How slow is channel-based iteration?
We're building Go to build Dolt, the world's first and only version-controlled SQL database. The database's query execution engine uses an iterator type to spool rows between different layers of the execution stack, which looks like this:
type RowIter interface {
Next(ctx *Context) (Row, error)
Close() error
}This is a great general-purpose interface that has served us well for years, but of course we sometimes need to add an adapter layer when using libraries that use different approaches to iteration. A few weeks ago I shared a solution I came up with when I needed to adapt a b-tree library to this interface. The issue was that the library wants to iterate all elements in a range scan in a single function call, like this:
func (t *BTree) AscendRange(greaterOrEqual, lessThan Item, iterator ItemIterator)That iterator callback function gets called for every element in range in the tree. But I needed
elements one at a time, once every time Next() is called on my iterator struct. My solution was to
use a channel to bridge this impedance mismatch, which worked pretty well. You can read the
original blog for
details, or just keep reading for a summary.
I hadn't really considered the performance impact of using channels this way, since the per-item cost of iteration it was unlikely to be a major bottleneck in this part of a codebase. But several commenters pointed out that channels are pretty slow when used for iteration in this way. That got me curious: how much slower are they? And what's a better option in a case like this?

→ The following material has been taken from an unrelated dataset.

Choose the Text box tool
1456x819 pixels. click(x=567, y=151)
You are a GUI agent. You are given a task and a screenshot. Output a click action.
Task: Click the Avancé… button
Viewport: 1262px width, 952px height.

Luckily a reader was kind enough to provide just such an option, which uses the iter package
introduced in Go 1.23, which we covered when it was
released. Keep reading for
details on that solution, which is in fact better and (spoiler) faster.
Let's talk about our experimental setup and then look at the different iterators we'll be benchmarking.
Experimental setup
We'll use the same btree package and write several iterators over a tree. We'll seed the tree and
the ranges we scan in it like this.
const numElements = 10_000
const numRanges = 100
var randomRanges [][2]int
func init() {
randomRanges = make([][2]int, numRanges)
for i := 0; i < numRanges; i++ {
low := rand.IntN(numElements)
high := numElements + rand.IntN(numElements-low)
randomRanges[i] = [2]int{low, high}
}
}
func seedTree() *btree.BTreeG[int] {
var tree = btree.NewG[int](2, func(a, b int) bool {
return a < b
})
for i := 0; i < numElements; i++ {
tree.ReplaceOrInsert(i)
}
return tree
}
type iterator interface {
Next() (int, error)
Close() error
}
func drainIter(i iterator) {
defer i.Close()
for {
_, err := i.Next()
if err == io.EOF {
break
} else if err != nil {
panic(err)
}
}
}So the tree has 10,000 element in it, and we're going to scan randomly sized ranges of them. We're
generating these ranges ahead of time in an init block so that random number generation doesn't
pollute the benchmark measurement.
Now that we have a tree and ranges to scan, we'll iterate over those ranges like this:
func BenchmarkChannelIter(b *testing.B) {
b.ReportAllocs()
tree := seedTree()
for n := 0; n < b.N; n++ {
// iterate between 1 and 3 ranges
numRanges := 1 + n%3
rangeStartIdx := n % (len(randomRanges) - numRanges)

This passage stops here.